How to replace and delete different underscore in a single name row

38 Views Asked by At

Let's suppose I have this situation

data = data.frame('A' = c('A_A_', 'B_B_'))

A_A_ where I would like to remove the final and replace the central underscore.

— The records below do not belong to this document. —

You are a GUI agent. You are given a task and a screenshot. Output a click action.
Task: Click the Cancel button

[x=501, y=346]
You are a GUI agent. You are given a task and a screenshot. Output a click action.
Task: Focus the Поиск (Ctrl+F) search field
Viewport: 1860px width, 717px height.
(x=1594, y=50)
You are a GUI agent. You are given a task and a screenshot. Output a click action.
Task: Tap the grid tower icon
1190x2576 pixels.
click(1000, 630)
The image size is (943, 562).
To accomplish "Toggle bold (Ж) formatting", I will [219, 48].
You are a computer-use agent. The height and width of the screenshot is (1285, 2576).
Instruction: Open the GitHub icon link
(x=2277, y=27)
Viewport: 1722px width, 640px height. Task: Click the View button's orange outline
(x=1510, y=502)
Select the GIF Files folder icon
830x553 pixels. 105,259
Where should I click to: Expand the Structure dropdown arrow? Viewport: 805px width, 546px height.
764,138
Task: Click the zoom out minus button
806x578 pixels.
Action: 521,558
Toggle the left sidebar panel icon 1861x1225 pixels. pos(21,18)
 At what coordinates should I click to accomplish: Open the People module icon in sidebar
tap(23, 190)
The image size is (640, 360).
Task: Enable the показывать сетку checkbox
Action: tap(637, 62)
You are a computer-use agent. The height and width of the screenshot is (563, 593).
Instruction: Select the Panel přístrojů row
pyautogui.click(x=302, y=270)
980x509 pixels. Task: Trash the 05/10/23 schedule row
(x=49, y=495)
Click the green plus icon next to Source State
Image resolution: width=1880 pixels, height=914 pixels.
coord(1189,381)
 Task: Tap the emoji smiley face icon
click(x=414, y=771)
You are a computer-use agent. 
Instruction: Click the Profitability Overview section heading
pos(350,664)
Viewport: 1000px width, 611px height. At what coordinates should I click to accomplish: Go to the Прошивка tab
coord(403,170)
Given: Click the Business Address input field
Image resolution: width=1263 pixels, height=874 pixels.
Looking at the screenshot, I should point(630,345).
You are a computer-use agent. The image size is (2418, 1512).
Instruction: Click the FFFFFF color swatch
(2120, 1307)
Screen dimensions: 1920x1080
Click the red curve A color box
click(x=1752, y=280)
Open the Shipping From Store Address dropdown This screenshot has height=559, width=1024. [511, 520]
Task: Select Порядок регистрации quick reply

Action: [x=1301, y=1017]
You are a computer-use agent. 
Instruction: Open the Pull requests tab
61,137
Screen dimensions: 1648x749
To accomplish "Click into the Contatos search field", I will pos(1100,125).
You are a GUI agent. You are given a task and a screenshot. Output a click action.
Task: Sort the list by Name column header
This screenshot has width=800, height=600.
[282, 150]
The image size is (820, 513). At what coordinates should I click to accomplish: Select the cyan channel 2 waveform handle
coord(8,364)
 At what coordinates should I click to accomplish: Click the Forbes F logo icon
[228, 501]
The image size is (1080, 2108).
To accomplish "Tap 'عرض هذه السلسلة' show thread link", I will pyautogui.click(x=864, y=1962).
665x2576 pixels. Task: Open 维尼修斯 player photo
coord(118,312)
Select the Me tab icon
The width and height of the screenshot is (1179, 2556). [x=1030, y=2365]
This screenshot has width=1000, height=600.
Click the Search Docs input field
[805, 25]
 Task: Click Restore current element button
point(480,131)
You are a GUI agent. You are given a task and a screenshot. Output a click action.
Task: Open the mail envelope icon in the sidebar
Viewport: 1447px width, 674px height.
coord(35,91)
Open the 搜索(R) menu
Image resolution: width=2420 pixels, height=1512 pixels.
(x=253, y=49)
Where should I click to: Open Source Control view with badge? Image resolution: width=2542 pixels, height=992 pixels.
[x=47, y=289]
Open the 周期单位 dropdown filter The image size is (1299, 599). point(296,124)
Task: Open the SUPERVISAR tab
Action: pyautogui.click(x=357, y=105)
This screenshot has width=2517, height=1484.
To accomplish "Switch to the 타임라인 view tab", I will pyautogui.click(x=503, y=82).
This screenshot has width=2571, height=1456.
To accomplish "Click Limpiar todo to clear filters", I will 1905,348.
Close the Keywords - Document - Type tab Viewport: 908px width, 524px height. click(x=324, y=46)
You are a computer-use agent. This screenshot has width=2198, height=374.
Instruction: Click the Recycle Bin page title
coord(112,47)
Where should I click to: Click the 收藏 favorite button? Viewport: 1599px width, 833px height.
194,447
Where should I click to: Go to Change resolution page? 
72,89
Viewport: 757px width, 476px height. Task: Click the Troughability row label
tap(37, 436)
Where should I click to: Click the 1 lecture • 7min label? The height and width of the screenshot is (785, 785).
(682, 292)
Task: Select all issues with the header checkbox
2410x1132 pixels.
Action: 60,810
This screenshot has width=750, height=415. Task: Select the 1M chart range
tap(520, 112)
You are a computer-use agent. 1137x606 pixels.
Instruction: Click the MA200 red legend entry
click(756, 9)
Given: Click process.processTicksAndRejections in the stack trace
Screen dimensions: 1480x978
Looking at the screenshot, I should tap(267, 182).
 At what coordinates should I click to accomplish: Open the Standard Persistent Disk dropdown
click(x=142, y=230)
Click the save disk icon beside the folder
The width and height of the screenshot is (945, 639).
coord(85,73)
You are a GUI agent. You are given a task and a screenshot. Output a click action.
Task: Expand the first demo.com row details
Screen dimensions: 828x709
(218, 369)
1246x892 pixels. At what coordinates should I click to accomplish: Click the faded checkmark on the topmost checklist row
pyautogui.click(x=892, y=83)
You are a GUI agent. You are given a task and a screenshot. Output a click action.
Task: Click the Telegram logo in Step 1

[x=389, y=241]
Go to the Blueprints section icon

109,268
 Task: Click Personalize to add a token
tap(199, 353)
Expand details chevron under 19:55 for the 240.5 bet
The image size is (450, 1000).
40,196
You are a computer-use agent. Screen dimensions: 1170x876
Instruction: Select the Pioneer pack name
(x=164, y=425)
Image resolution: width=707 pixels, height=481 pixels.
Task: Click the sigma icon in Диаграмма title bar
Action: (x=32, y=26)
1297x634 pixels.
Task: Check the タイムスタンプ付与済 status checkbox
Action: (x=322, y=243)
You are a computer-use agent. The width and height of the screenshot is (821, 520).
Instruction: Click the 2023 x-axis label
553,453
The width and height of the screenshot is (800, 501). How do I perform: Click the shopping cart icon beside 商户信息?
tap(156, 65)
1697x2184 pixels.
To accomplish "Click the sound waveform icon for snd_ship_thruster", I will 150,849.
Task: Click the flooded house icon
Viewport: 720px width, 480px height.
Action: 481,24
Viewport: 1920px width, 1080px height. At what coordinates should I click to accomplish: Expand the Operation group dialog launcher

What can I do to save the following two steps?

data %>% 
  mutate(A = sub("_$","", A)) %>% 
  mutate(A = sub("_","->", A))

Thanks

2

There are 2 best solutions below

0
Chris On BEST ANSWER

An unwieldy base::strsplit

paste0(unlist(strsplit(data$A, split = '_'))
[1:length(unlist(strsplit(data$A, split = '_'))) %% 2 == 1],
'->',
unlist(strsplit(data$A, split = '_'))
[1:length(unlist(strsplit(data$A, split = '_'))) %% 2 == 0])
[1] "A->A" "B->B"

that likely wouldn't be called a 'one-liner'...

5
Tim Biegeleisen On

You could use sub() with capture groups:

data$A <- sub("([^_]+)_([^_]+)_", "\\1->\\2", data$A)

The regex pattern used here says to match:

  • ([^_]+) match and capture in \1 the first term
  • _ match the first underscore
  • ([^_]+) match and capture in \2 the second term
  • _ match the final underscore

Then we splice together the two segments separated by ->.